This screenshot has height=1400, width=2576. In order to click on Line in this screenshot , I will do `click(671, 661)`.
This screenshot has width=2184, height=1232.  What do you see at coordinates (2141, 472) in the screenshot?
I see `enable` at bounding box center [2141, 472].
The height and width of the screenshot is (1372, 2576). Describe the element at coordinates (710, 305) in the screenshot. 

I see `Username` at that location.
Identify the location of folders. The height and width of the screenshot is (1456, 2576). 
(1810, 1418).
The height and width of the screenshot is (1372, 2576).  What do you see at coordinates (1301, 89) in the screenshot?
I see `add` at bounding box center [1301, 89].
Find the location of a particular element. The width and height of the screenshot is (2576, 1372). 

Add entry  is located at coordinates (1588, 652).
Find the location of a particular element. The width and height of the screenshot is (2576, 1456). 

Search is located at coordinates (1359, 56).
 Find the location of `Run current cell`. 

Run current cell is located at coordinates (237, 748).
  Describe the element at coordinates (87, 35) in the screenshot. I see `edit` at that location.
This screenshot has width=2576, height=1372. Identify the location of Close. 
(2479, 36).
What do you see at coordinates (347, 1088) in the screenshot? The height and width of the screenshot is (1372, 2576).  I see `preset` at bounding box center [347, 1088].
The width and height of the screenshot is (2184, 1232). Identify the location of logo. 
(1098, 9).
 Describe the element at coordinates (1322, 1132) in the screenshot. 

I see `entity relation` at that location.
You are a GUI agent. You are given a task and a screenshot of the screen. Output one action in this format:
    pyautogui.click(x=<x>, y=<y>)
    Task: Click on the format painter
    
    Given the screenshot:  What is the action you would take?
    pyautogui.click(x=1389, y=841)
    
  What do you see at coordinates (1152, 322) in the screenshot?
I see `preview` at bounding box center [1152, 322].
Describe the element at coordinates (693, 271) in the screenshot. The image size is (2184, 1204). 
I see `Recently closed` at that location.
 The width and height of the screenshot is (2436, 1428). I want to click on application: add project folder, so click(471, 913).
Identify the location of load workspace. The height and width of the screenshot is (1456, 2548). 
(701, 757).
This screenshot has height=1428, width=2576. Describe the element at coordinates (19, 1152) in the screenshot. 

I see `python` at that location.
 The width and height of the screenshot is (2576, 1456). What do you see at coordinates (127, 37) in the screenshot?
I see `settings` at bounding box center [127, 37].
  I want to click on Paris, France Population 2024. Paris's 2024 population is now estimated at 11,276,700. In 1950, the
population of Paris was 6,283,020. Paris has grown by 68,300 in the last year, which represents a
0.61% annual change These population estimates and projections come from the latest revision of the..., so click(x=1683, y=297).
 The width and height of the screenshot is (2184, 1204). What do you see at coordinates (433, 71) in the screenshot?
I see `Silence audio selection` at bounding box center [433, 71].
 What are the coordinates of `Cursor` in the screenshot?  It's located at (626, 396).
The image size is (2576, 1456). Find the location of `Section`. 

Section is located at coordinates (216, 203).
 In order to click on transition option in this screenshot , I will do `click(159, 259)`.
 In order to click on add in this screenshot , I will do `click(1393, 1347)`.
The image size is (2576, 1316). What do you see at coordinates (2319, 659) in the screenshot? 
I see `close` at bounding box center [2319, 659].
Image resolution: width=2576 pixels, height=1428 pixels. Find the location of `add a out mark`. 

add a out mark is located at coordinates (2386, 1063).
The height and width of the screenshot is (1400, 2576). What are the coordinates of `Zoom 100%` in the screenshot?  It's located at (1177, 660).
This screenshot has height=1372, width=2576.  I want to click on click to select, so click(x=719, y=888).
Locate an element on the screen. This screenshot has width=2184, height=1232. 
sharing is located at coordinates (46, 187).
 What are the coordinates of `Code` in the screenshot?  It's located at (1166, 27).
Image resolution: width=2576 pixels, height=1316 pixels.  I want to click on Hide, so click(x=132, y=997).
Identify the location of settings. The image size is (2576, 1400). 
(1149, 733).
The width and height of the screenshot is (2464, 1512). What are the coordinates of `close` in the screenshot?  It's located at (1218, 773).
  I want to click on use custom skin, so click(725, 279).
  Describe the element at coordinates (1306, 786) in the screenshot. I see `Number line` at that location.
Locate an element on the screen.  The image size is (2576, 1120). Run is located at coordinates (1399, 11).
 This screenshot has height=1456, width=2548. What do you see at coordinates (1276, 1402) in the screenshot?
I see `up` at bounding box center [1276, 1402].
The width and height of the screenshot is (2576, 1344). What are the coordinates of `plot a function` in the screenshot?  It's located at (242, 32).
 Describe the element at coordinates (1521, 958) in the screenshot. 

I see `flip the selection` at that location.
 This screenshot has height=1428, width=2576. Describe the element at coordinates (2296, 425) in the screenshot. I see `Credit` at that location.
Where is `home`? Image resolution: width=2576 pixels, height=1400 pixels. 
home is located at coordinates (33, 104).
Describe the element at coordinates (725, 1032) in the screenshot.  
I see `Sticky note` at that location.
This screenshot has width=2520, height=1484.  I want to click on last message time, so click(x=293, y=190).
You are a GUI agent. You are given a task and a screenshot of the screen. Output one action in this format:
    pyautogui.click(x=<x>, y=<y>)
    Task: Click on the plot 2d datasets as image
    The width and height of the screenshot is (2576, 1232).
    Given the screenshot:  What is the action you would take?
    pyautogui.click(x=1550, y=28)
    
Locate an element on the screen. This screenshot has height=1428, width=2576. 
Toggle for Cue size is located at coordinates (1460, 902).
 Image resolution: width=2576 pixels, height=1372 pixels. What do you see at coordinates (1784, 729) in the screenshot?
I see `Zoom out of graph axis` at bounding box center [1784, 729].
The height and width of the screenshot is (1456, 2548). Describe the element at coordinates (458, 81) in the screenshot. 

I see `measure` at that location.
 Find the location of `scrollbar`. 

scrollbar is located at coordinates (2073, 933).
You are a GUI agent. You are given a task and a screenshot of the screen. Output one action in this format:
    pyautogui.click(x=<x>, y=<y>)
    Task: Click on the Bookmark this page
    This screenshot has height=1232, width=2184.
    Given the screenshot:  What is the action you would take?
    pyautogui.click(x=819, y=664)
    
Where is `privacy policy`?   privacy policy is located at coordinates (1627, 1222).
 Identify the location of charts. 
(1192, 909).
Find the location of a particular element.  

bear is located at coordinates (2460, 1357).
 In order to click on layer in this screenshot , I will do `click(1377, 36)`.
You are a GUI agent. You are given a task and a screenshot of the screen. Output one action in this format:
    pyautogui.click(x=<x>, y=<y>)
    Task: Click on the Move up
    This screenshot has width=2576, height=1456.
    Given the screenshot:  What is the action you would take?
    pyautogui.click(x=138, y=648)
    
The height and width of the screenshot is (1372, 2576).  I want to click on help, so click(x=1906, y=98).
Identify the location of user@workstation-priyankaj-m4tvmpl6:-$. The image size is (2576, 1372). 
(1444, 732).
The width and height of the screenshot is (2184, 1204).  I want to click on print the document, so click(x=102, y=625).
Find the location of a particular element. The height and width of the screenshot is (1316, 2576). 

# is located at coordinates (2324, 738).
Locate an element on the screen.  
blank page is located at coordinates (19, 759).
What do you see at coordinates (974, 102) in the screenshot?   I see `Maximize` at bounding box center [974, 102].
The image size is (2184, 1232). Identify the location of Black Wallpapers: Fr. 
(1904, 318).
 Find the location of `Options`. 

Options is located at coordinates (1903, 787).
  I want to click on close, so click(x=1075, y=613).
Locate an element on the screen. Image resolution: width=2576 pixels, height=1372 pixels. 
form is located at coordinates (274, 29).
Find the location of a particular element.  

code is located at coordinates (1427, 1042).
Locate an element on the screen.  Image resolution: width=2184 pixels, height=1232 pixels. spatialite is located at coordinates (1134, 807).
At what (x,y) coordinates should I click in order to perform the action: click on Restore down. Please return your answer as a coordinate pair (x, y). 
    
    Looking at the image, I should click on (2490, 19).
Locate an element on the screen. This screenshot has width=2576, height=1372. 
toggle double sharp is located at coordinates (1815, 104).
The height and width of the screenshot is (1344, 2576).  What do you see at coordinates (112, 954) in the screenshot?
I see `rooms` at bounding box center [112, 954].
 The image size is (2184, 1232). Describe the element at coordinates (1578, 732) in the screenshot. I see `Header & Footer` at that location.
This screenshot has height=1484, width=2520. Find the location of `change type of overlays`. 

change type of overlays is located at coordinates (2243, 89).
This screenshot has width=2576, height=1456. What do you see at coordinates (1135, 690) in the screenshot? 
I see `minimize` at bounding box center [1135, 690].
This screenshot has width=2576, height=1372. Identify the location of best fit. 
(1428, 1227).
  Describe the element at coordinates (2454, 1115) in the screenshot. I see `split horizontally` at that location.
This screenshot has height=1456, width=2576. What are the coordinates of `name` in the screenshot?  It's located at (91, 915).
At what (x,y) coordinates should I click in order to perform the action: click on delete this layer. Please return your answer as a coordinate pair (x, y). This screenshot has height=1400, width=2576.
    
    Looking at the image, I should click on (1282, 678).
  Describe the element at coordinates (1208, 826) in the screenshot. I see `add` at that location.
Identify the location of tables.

_ _ _ _ _ _ _

AIM OF THE TASK:
Copy the material above word for word, beginning at the line that contains "89) in the screenshot?" and stopping after the line that contains "(2479, 36).".

WRITTEN SOLUTION:
The height and width of the screenshot is (1372, 2576).  What do you see at coordinates (1301, 89) in the screenshot?
I see `add` at bounding box center [1301, 89].
Find the location of a particular element. The width and height of the screenshot is (2576, 1372). 

Add entry  is located at coordinates (1588, 652).
Find the location of a particular element. The width and height of the screenshot is (2576, 1456). 

Search is located at coordinates (1359, 56).
 Find the location of `Run current cell`. 

Run current cell is located at coordinates (237, 748).
  Describe the element at coordinates (87, 35) in the screenshot. I see `edit` at that location.
This screenshot has width=2576, height=1372. Identify the location of Close. 
(2479, 36).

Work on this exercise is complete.